Tuesday, May 14, 2019

Curucu, Beast of the Amazon (1956)


Another of those obscure B-movies which seems to have vanished into the mists of time, this trailer is about all of you are likely to see of Curucu - Beast of the Amazon these days.  Never released on VHS or DVD, this cheapjack horror/jungle adventure movie seems simply to have vanished. Certainly, I don't ever recall it turning up on UK TV.  Apart from an eye-catching title which wouldn't have disgraced the pages of a contemporary men's magazine, the film has a few other points of interest.  For one thing, it was written and directed by Curt Siodmak who, in the forties had written several of the classic Universal horror movies as well as the popular novel Donovan's Brain, (which has been filmed at least three times).  His directorial career was far less distinguished tha that of his brother Robert (who directed several acclaimed film noirs, including The Killers), being confined to a handful of fifties B-movies.  It was also unusual in having actually been filmed on location in Brazil and, unusually for a B-movie of the period, was shot in colour.

In typical pulp-style, its plot mixes together several genres, with intrepid white explorers penetrating the Amazon jungle in search of a cure for cancer.  There they have to brave both hostile natives and the local wildlife - not to mention the title menace: a legendary local monster.  But this latter element - Curucu - is the film's biggest weakness, being a ludicrous concoction which is all too obviously a man wearing a bad mask and fake claws.  Which is OK, because, as it turns out, Curucu turns out to be just that - a fake monster played by the local witch doctor who is trying to scare his people away from the 'progressive' ways of the white man and back toward traditional superstitions.  Which was undoubtedly a major disappointment for audiences thinking that they were going to see a monster movie with an exotic location. 

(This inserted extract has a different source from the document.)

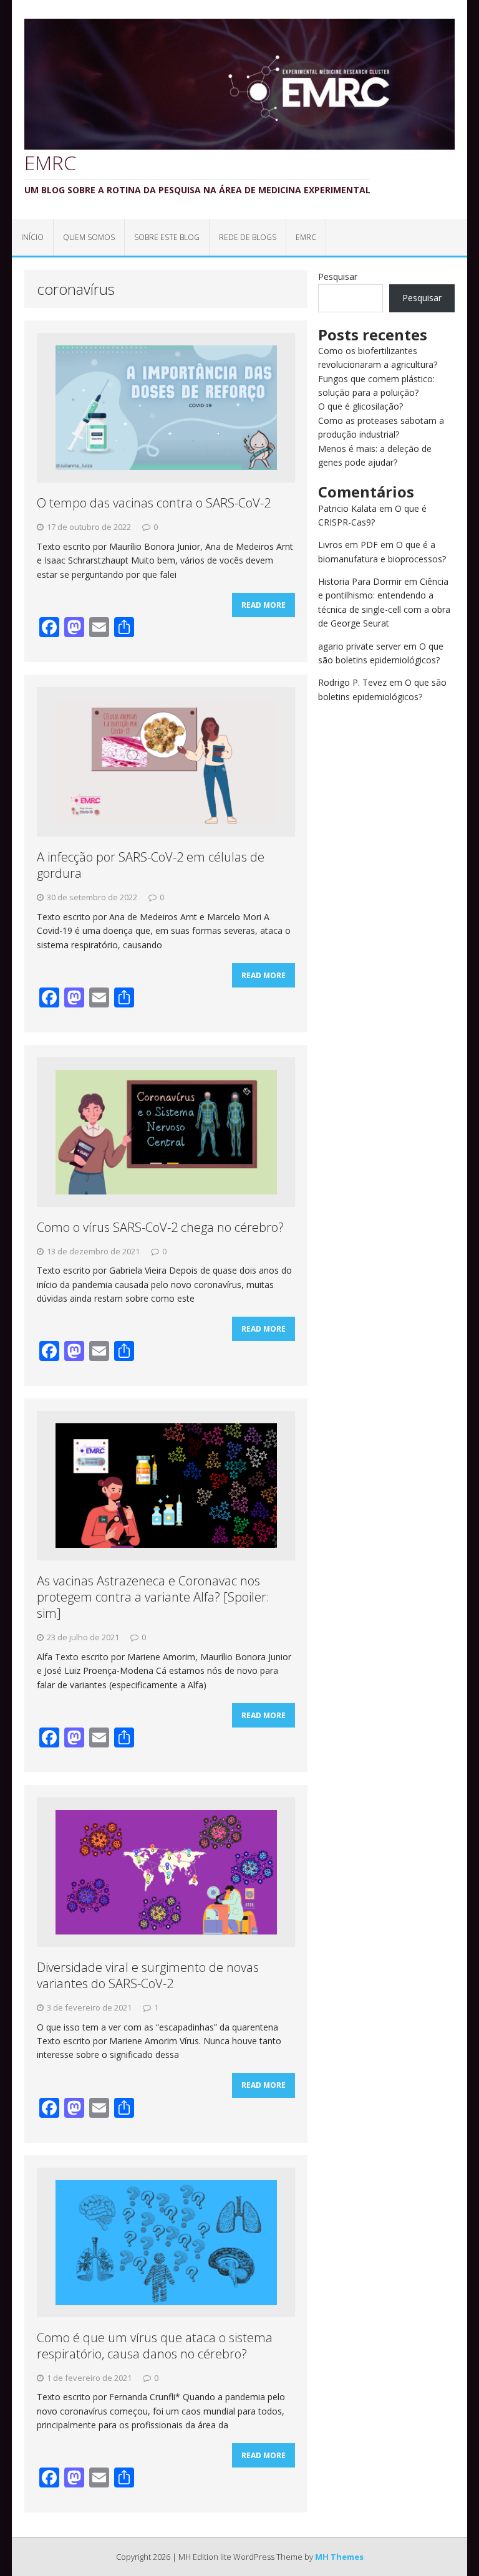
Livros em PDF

While all the imagery of blow pipe wielding natives, lush jungles, giant anacondas coiling around women, ferocious alligators and jaguars come straight out of the pages of the average men's magazine, I can't help but suspect that it was films like this that, at least in part, inspired Italian Mondo film makers.  The raw material of location shooting and exploitation of local culture to provide a spectacle for audiences are all there.  Not to mention the exploitation of local wildlife and the inevitable animal cruelty involved in getting them to 'perform' for the cameras.  Indeed, it might not even be too much of a stretch to imagine that this sort of jungle schlock exerted some influence on the later Italian jungle cannibal films.  According to cinematic legend, when he had completed photography on Curucu, Siodmak found that he had a significant amount of colour film left over.  So, he promptly used it to shoot a secomd B-movie on the same locations: Love Slaves of the Amazon.